Certain conventional balloon and stent profiles are small enough to utilize certain of the stent delivery techniques described herein, for instance, through an 8F (crossing profile of the guiding catheter) system. For example, the closed-cell design of the CYPHER® stent is particularly suitable for this method because it can be re-crimped after expanding it outside the patient's body. Other open cell stents such as, for example, the ENDEAVOR®, or the RESOLUTE INTEGRITY® may be loosened and removed from the balloon without expanding the stent. Also, conventional stents, wires, and materials may be used to reconfigure a stent for delivery at the bifurcation (i.e., off-FDA label utilization of these stents). While such an off-label technique may require a higher level of operator expertise for reconfiguration of the stent for the bifurcation, after the initial learning curve is overcome, such a method is also very feasible.
With one or more of the innovations described herein, stent delivery systems can be created to make the delivery operator friendly and achieve routine use for bifurcation stenting. Additional innovations described herein may be used to accurately deliver a stent at a trifurcation, for example, a left-main trifurcation into the left anterior descending, ramus intermedius and circumflex arteries. Yet additional innovations may accurately deliver stents beyond the carina without jailing a side branch. This may be utilized in other non-bifurcation lesion situations where stenting is required in the main vessel but the stent needs to be delivered without jailing a side branch, while maintaining access to the branch in case the carina is shifted.

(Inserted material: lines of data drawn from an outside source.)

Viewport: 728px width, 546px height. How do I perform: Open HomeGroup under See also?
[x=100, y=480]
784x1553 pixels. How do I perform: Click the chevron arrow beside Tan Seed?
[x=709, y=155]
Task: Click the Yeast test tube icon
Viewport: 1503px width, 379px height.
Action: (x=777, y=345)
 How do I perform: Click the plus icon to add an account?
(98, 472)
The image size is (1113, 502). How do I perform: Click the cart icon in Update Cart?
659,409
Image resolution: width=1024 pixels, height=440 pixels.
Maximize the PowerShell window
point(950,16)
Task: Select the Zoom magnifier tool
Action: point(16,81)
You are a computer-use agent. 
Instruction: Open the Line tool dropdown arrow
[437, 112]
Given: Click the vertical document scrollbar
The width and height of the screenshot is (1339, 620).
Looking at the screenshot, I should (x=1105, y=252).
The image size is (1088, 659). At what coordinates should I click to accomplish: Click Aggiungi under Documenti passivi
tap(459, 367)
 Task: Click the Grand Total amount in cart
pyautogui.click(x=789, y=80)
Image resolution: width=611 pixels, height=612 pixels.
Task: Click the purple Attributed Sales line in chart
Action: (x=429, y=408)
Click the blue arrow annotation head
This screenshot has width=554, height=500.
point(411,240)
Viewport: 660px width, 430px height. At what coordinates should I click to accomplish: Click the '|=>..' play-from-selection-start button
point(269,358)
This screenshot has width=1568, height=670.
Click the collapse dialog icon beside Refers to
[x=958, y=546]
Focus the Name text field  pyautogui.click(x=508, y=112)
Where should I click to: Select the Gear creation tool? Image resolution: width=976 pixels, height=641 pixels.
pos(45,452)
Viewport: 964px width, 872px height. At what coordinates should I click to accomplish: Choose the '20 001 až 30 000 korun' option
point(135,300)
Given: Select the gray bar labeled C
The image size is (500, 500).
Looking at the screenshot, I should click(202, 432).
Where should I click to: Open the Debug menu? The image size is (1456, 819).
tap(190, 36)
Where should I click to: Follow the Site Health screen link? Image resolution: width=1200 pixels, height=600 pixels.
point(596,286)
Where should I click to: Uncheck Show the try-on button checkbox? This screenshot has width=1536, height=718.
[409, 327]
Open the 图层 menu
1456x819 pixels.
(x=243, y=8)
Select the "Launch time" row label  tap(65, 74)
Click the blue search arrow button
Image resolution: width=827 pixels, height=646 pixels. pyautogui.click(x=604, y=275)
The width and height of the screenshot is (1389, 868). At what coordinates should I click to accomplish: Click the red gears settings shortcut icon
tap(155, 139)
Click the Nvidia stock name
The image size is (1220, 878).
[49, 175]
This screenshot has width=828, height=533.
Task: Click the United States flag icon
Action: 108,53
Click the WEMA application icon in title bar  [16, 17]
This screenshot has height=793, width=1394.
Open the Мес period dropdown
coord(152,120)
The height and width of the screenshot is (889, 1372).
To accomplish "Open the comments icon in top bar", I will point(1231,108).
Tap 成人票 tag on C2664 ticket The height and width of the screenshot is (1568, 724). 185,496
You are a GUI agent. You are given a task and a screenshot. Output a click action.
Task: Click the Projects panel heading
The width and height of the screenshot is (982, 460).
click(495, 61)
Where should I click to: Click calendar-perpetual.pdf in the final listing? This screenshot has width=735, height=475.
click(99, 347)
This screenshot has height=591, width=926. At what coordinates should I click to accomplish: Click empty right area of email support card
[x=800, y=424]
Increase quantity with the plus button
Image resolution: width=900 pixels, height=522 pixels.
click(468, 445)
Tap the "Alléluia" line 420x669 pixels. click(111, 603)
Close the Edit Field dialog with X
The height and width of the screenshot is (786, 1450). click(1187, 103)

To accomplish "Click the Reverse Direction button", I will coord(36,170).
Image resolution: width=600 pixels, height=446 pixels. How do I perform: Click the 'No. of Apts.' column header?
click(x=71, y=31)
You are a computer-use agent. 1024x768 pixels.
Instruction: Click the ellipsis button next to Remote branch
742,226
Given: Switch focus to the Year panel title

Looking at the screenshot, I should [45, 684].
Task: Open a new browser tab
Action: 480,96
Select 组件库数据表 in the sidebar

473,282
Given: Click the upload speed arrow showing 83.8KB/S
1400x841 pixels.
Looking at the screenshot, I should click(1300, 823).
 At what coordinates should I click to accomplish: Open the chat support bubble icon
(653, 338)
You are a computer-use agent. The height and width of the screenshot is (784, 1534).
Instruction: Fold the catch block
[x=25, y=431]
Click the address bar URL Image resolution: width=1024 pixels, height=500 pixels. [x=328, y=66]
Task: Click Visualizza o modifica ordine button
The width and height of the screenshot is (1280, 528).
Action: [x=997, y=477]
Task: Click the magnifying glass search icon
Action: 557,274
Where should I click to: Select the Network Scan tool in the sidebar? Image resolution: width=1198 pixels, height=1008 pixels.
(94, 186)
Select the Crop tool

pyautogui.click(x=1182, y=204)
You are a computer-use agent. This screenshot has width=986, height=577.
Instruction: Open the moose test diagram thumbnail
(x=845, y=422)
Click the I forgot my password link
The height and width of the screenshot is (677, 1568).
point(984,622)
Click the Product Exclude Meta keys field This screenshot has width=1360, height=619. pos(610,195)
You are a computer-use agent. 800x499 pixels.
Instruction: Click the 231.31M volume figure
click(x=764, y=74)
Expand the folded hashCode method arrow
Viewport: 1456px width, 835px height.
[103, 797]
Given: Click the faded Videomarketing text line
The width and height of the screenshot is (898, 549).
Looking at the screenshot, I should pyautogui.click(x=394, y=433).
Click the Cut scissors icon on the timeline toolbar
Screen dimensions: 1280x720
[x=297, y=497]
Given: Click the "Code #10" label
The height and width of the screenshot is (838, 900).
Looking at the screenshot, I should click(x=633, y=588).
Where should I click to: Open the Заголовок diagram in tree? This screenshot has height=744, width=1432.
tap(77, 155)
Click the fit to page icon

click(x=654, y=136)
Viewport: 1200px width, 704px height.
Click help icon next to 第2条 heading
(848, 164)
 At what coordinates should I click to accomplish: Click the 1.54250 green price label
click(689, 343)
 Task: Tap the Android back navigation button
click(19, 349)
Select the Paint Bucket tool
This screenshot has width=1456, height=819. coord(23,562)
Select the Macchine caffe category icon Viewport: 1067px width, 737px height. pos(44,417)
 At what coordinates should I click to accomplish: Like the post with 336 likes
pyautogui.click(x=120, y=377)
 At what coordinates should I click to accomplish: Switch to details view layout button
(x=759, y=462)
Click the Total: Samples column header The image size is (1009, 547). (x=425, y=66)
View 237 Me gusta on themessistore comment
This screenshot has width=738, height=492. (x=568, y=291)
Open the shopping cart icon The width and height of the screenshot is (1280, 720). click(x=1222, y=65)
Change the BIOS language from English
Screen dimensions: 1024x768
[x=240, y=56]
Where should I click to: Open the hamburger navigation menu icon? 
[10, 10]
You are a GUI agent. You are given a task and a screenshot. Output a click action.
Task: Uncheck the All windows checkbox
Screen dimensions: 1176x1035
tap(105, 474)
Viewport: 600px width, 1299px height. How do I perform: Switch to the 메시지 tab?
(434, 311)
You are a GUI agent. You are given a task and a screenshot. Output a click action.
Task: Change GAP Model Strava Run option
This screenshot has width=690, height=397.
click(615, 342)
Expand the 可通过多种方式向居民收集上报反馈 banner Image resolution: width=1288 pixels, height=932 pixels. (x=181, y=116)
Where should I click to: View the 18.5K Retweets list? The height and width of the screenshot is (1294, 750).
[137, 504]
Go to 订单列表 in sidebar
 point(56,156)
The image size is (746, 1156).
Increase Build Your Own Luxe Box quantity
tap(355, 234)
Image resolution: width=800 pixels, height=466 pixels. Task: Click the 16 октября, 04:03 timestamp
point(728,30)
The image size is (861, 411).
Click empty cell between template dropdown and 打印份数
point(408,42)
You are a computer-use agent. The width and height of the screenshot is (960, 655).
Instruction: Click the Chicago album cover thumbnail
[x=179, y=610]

As such, in various embodiments, the stent delivery systems and methods described herein may be particularly useful for use with patients who cannot undergo bypass surgery safely. Moreover, one or more of these techniques may be safely used in patients with “complex” bifurcation lesions, thus making complex bifurcation operations a matter of routine; thus, helping decrease the need for such surgery.
The various systems and methods illustrated in the figures and described herein represent example embodiments of systems and methods for deploying stents within bifurcated blood vessels. The order in which each operation of a given method is performed may be changed, and various elements of the systems or devices illustrated herein may be added, reordered, combined, omitted, modified, etc. Various modifications and changes may be made as would be clear to a person of ordinary skill in the art having the benefit of this specification. It is intended that the invention(s) described herein embrace all such modifications and changes and, accordingly, the above description should be regarded in an illustrative rather than a restrictive sense.